● Wybrany fragment:

----------

Fotelik rowerowy czy przyczepka – co wybrać?
Wycieczki rowerowe z dzieckiem to niezapomniana atrakcja. Przede wszystkim trzeba jednak myśleć o bezpieczeństwie, aby nie narażać malucha na ryzyko wypadku. W czym lepiej więc go przewozić – w foteliku czy przyczepce? Porównujemy wady i zalety obu rozwiązań.
Zanim zdecydujemy się na to, w czym na rowerze przewozić dziecko, trzeba zadać sobie kilka pytań, które mogą dokonać właściwego wyboru.
Ważny jest przede wszystkim wiek dziecka. W przyczepce można przewozić malca już od 6-8 miesiąca życia, z kolei, aby włożyć go do fotelika, maluch musi stabilnie siedzieć i trzymać głowę. Według ekspertów powinien mieć ukończone 12 miesięcy.
Warto również zastanowić się, jaki budżet chcemy przeznaczyć na ten zakup, czy sprzęt będzie często w użytku, czy mamy, gdzie go przechowywać oraz jaką liczbę dzieci planujemy wozić.
Fotelik rowerowy – wady i zalety
Fotelik skierowany jest do większych dzieci, które bez problemu utrzymują głowę. Warto również pamiętać, że dla zwiększenia bezpieczeństwa maluch powinien założony kask.
W foteliku dziecko ma bezpośredni kontakt z rodzicem i bardzo łatwo może go poinformować, gdy coś się dzieje.
Zaletą fotelika jest również to, że jest lżejszy i tańszy od przyczepki. Zajmuje także mniej miejsca, gdy chcemy go przechować.
Wadą fotelika jest mniejszy komfort jazdy dla malucha, bo drgania są wyraźniej odczuwane, a przy wypadku dziecko może również ucierpieć (dlatego kask jest tak istotny). Ważną informacją dla rodzica jest to, że zmienia się środek ciężkości roweru, więc trzeba się przyzwyczaić, aby znów jeździć stabilnie.

----------

● Do zrobienia:
A - Czy poniższe stwierdzenia zgadzają się z tekstem o przewożeniu dziecka na rowerze: (i) w przyczepce można wozić dziecko od 6-8 miesiąca życia, (ii) fotelik jest cięższy od przyczepki, (iii) w foteliku drgania są słabiej odczuwane? Przy każdym odpowiedz tak lub nie i przytocz rozstrzygające słowa tekstu.
B - Przepisz słowo w słowo wiersze ze źródła danych od wiersza zawierającego „Click the sample_ai” aż do ostatniego wiersza, łącznie z obydwoma krańcami. Obrazów nie uwzględniaj.
Tekst i wiersze nie mają ze sobą żadnego związku.

(Wiersze ze źródła danych)
----------

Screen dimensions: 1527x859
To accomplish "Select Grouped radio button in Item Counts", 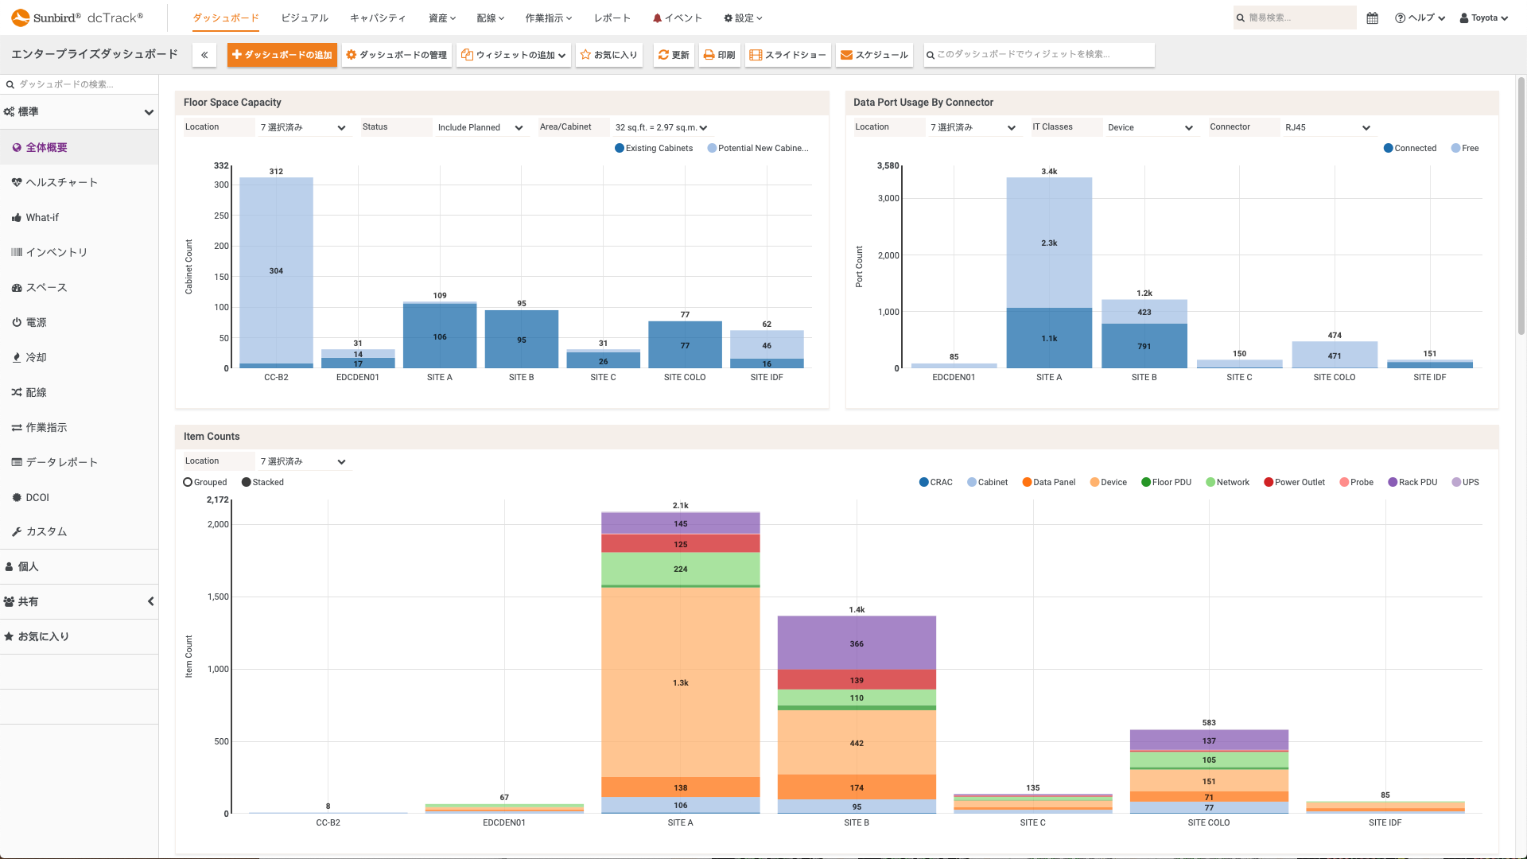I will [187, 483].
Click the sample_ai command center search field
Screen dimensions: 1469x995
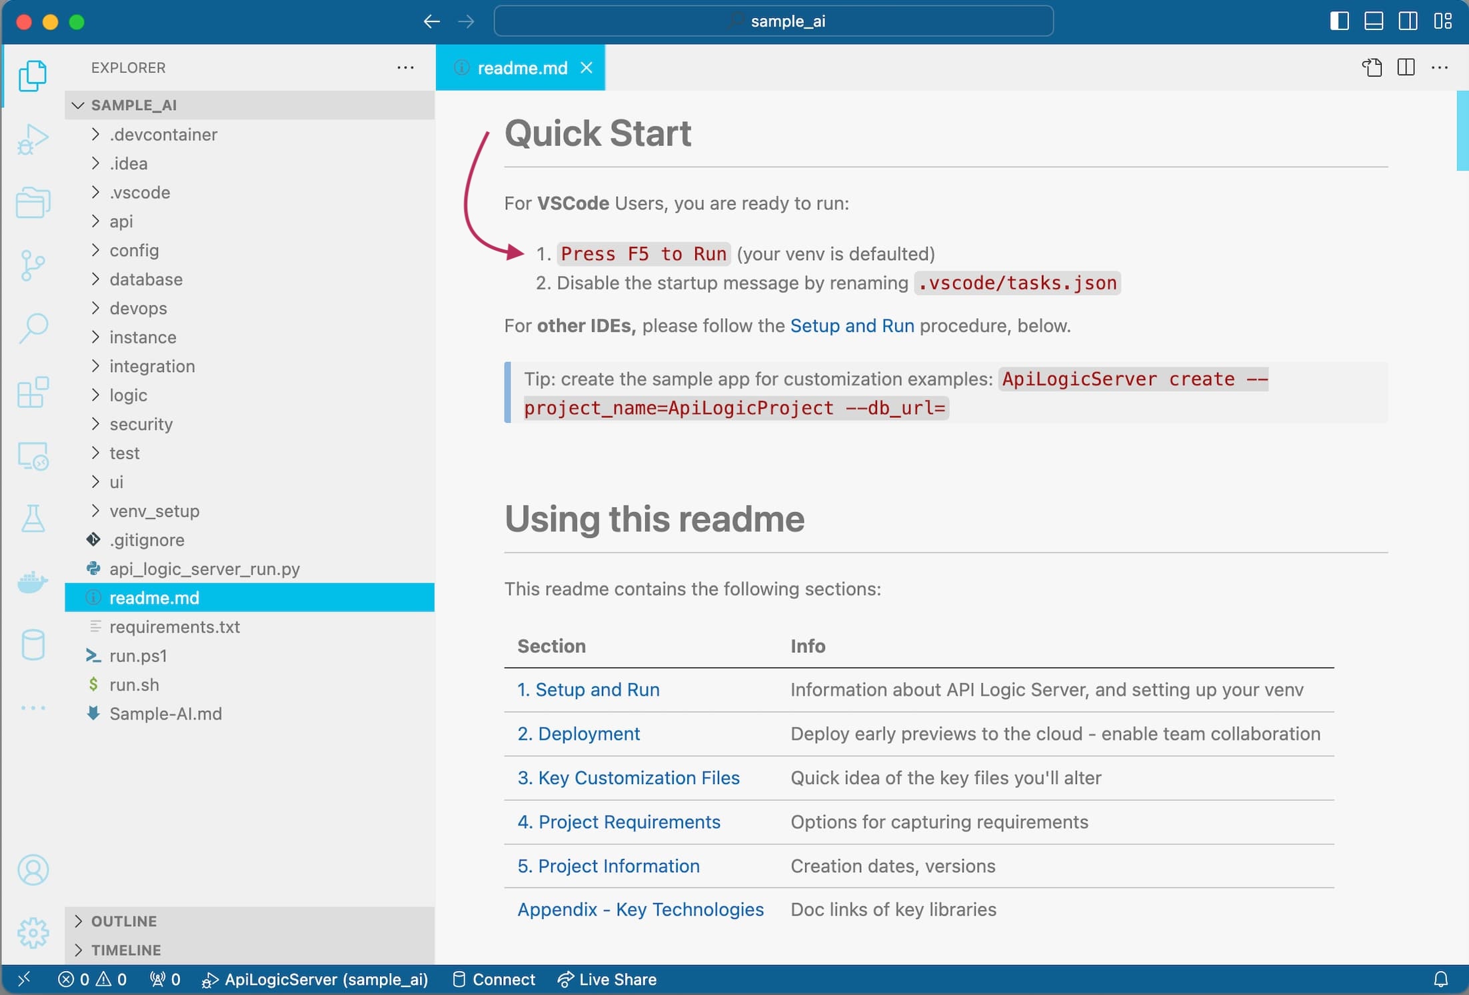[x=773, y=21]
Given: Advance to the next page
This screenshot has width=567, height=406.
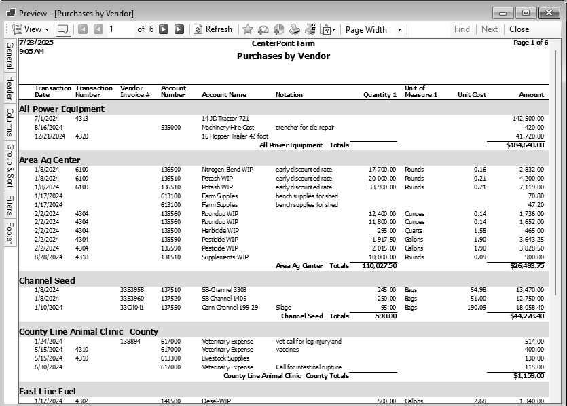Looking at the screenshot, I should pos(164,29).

----------

● Odpowiedzi:
A -
(i) Tak: „W przyczepce można przewozić malca już od 6-8 miesiąca życia”.
(ii) Nie: „jest lżejszy i tańszy od przyczepki”.
(iii) Nie: „drgania są wyraźniej odczuwane”.

B -
Click the sample_ai command center search field
Screen dimensions: 1469x995
[x=773, y=21]
Given: Advance to the next page
This screenshot has width=567, height=406.
Looking at the screenshot, I should pos(164,29).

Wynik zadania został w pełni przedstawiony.